What Happens when a Liquidator is Appointed?


The liquidator is given full control of the assets and undertaking of the company.  This control is however subject to the rights of creditors who have securities over the assets and undertaking.


The liquidator has a period of 5 working days in which to prepare a statement of the company’s position and report to creditors.  During this period the liquidator will normally determine whether or not to continue to trade.  This decision will be coloured by the fact that the liquidator will be personally liable for any debts incurred through trading whilst the company is in liquidation.


The liquidator will take control of all assets of the company including bank accounts, and request the bankers to dishonour all cheques subsequent to his appointment.  The liquidator will either dismiss any remaining staff, or negotiate arrangements for their continued employment by him.


The liquidator has powers to disclaim any contracts which he deems to be onerous. This will normally be exercised to terminate rental agreements and other contracts for the provision of services.


When the assets of the company have been realised, the proceeds after the costs of the liquidation will be distributed to creditors in the order of priorities laid down in the Companies Act.  Naturally, where assets are secured to creditors the proceeds from those assets up to the level of the debt secured be passed to those creditors, subject to the priority provisions of the Seventh Schedule of the Companies Act.

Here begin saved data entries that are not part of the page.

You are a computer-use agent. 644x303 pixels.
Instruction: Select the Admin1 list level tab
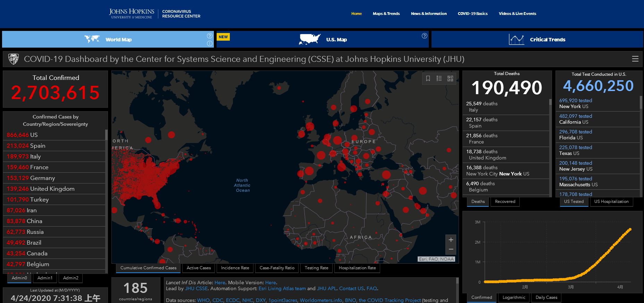coord(45,278)
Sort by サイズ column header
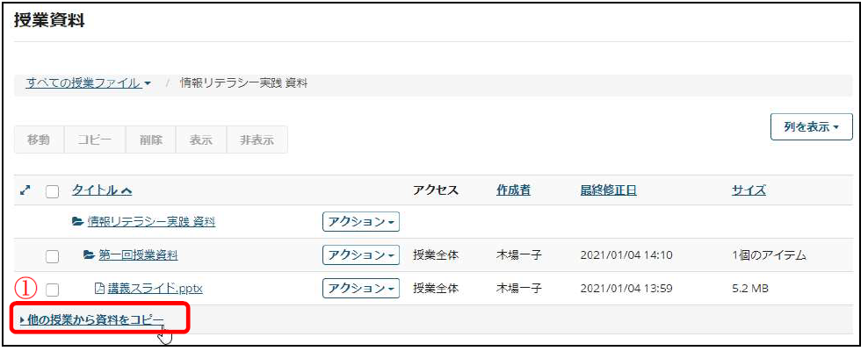The image size is (868, 351). point(749,190)
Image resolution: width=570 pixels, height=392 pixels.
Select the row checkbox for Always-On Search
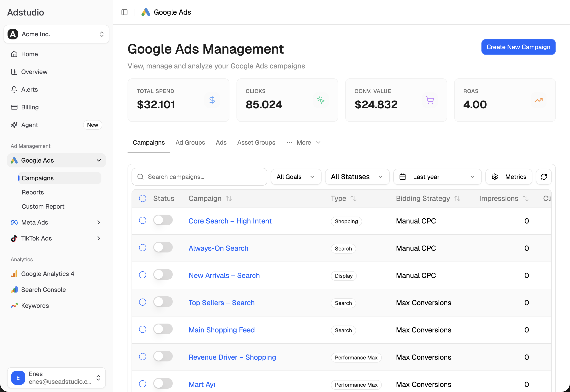[142, 248]
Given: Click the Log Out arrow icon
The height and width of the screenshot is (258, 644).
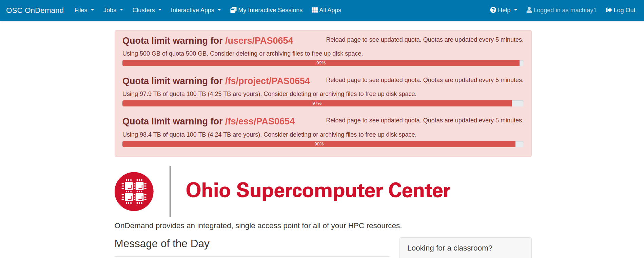Looking at the screenshot, I should click(x=609, y=10).
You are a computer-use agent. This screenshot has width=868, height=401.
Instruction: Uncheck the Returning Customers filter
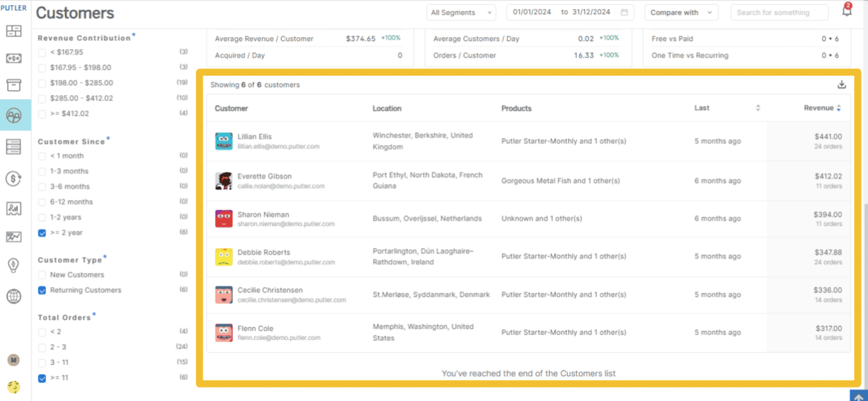(x=41, y=290)
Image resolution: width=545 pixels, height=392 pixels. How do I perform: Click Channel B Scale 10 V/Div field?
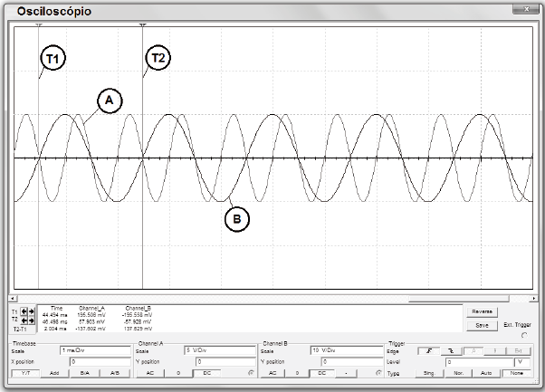345,349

Employees are granted priority under the Seventh Schedule up to a designated amount for services provided in the 4 months prior to liquidation and holiday pay.  The limit is amended annually by Parliament.  However, the priority of employees is equal to that of Inland Revenue for GST and payroll related deductions.  As a result, it is usual for a liquidator to hold off any distribution to employees until certain that sufficient has been realised from the assets of the company to meet the preferential clams of employees and Inland Revenue.